▸ **REQUIRED TASK A**
According to the VAT e-commerce text, on what date does the VAT e-commerce package enter into force?
▸ **REQUIRED TASK B**
Please rewrite the VAT e-commerce text from "As we presented" to "point of view.", swapping "Member State" for "EU country".

>> start SELECTED EXCERPT

As we presented in our newsletter on 2021 changes in tax regulations, the VAT e-commerce package will enter into force as of 1 July 2021. As a part of the package, the new concepts of intra-Community distance sales and distance sales of imported goods will be introduced, the VAT exemption for low-value import consignments will be abolished, and a new form of tax liability will be introduced for Digital Platforms that facilitate the sale of another taxable person’s products by an electronic interface. Parallel with these changes, the current ‘one-stop-shop’ scheme will be extended, so that the taxable persons will not be obliged to register for VAT in each Member State where consumers are established. In our current article, we would like to summarize the most important changes from a practical point of view.
As of July 2021, the VAT exemption at importation of small consignments up to EUR 22 will be removed. The customs duty relief for goods with an intrinsic value not exceeding EUR 150 imported into the EU (with the exception of couple of products, e.g. perfumes, alcoholic products) remains in place. For these small-value imports, a standard customs declaration with super reduced dataset will be applicable.

>> end SELECTED EXCERPT
>> start COLLECTED DATA

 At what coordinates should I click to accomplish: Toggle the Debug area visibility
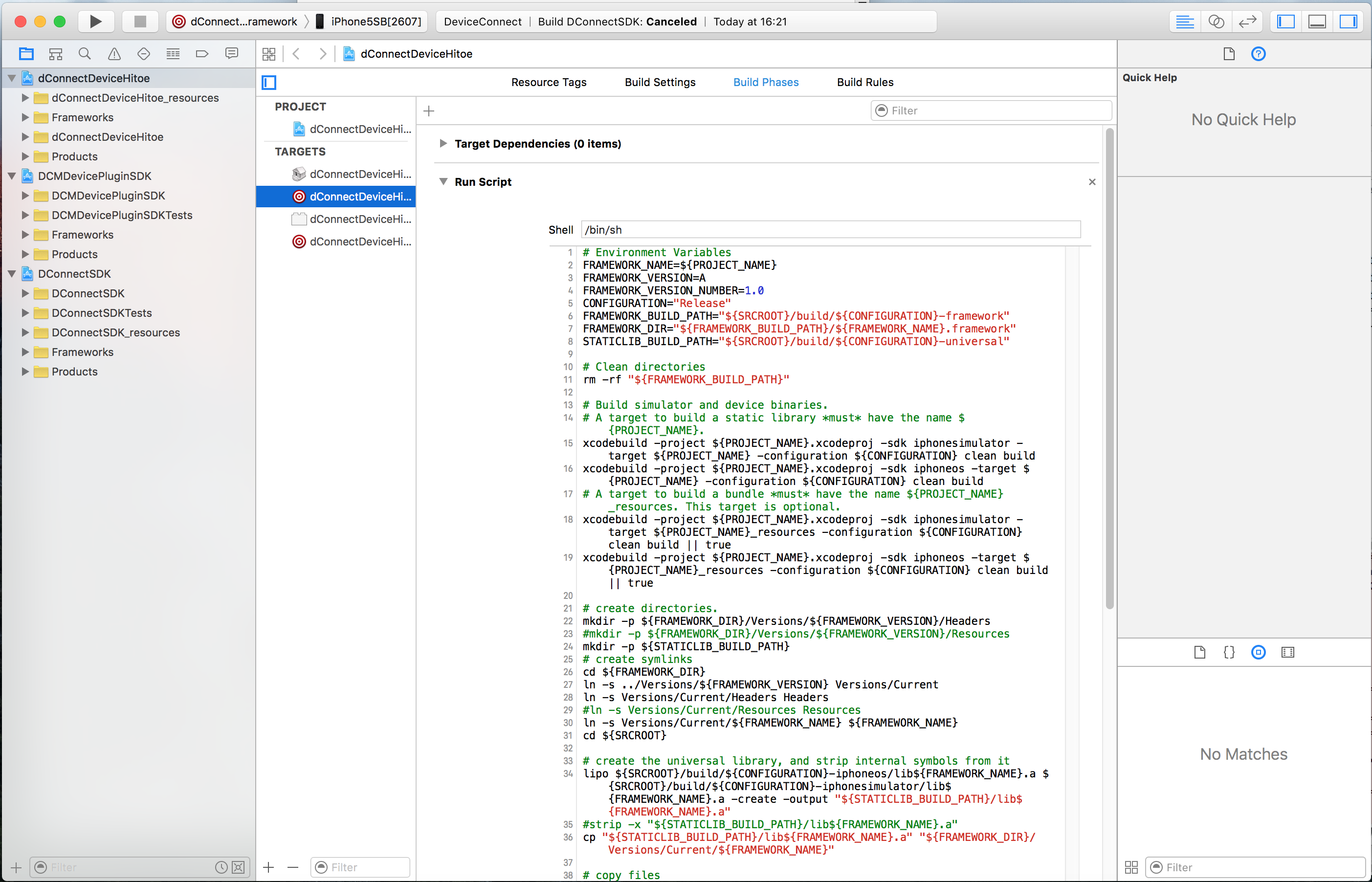click(x=1317, y=22)
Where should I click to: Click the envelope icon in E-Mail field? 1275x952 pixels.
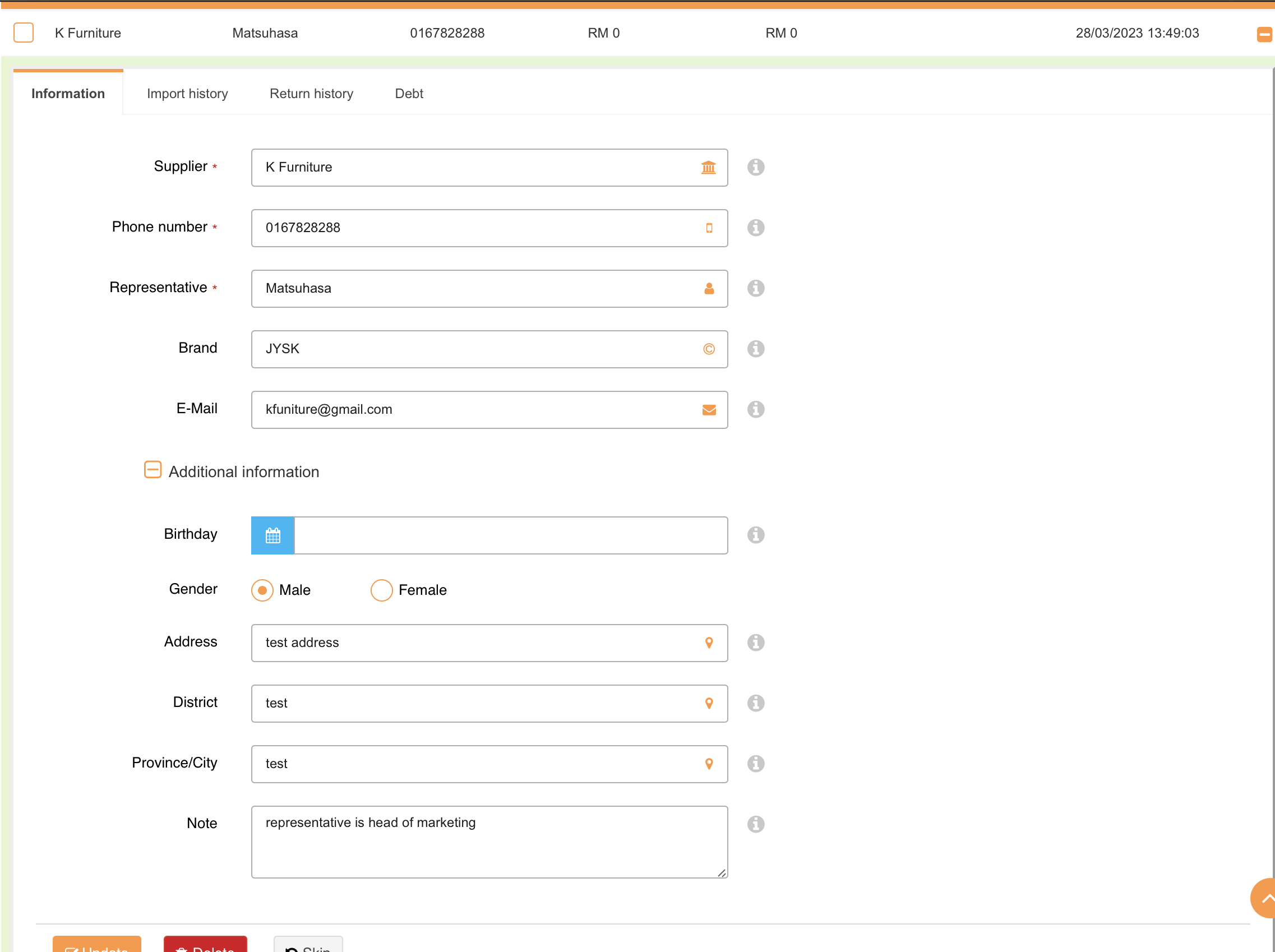tap(709, 410)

>> end COLLECTED DATA

▸ **COMPLETE OUTPUT A**
1 July 2021.

▸ **COMPLETE OUTPUT B**
As we presented in our newsletter on 2021 changes in tax regulations, the VAT e-commerce package will enter into force as of 1 July 2021. As a part of the package, the new concepts of intra-Community distance sales and distance sales of imported goods will be introduced, the VAT exemption for low-value import consignments will be abolished, and a new form of tax liability will be introduced for Digital Platforms that facilitate the sale of another taxable person’s products by an electronic interface. Parallel with these changes, the current ‘one-stop-shop’ scheme will be extended, so that the taxable persons will not be obliged to register for VAT in each EU country where consumers are established. In our current article, we would like to summarize the most important changes from a practical point of view.